Letter to Congress: So You Want to Withdraw From Iraq
April 15th, 2008
As violence has abated in Iraq and as additional boots on the ground are reducing the influence of terrorist-inspired militias, common sense would suggest that the U.S. “stay the course” — a cliché that has lost its vitality. But there are those who contend enough is enough, whether on the Republican side with Specter, Voinovich, Hagel, Lugar and Warner or the Democratic leadership of Reid and Pelosi.
What the proponents of this view overlook is that we may believe the bloodshed should end, but there are those, viz. al Qaeda, who believe the bloodshed must continue and escalate.

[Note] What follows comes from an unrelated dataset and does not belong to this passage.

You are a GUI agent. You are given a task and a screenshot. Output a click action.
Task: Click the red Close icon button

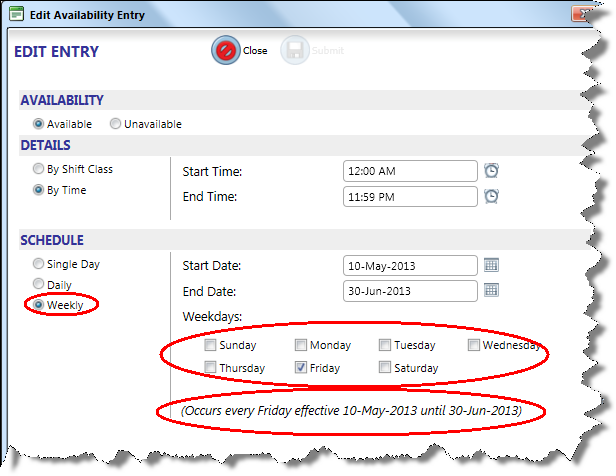point(225,51)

American withdrawal — the cut and run strategy proposed by many in the Congress — will only reduce American deaths; it will have exactly the reverse effect on the region. In fact, if one considers American interests in the Middle East, a political vacuum created with the withdrawal of American forces will lead ineluctably to a regional war in which American forces will have to be reintroduced, notwithstanding the ostrich — like posture of congressional leaders.
It is one thing to glibly assert that too many are dying. Needless to say, I, like most Americans, don’t want anyone to die. But if you cannot tolerate death then you cannot fight to preserve your strategic interests.

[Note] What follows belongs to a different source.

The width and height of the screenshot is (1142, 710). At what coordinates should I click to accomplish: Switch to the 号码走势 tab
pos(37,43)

Moreover, the U.S. has interests in the Middle East worth preserving and, despite leftist claims “it is all about oil,” there are other matters that must be addressed: stemming the tide of radical Islam, protecting Israel — the one democratic state in the region — supporting allies in Jordan and Egypt that face the threat of radical opposition and thwarting the nuclear ambitions and imperial goals of Iran. Iraq is not a distraction, as many contend, but a battlefront in a larger war. It is a beachhead that offers the U.S. leverage against al Qaeda, the Muslim Brotherhood and Iran.
For the cut and run crowd, leaving Iraq presumably affords the U.S. opportunities to engage radical Islam wherever it raises hydra-headed terrorism. But what these critics overlook is that al Qaeda in Iraq (AQI) is the vanguard in the war against the United States. AQI is not isolated to Iraq; it is part of a global strategic assessment. An American withdrawal only emboldens the enemy into believing that new fronts in Jordan, the West Bank, Lebanon, Egypt and Saudi Arabia are possible.

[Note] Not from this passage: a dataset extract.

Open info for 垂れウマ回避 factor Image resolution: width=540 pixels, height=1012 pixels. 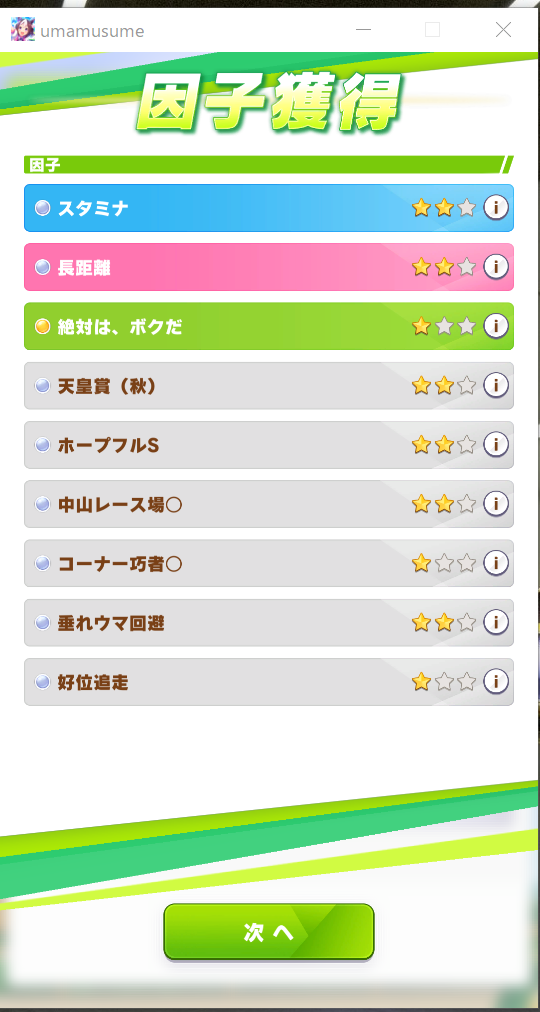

Emerging in U.S. politics is a decisive fork in the road. Either we hunker down and destroy al Qaeda and the militias in Iraq or we depart and face a Middle East about to explode into violence that makes the present set of conditions seem like a walk in the park. There are those who wear historical blinders; they believe the U.S. departure from Vietnam ended the violence. But the killing fields in Cambodia and the boat people in Vietnam are the ghosts many choose to ignore. We ignore these ghosts at our own peril for they haunt the regions they inhabit and at some point will haunt the United States.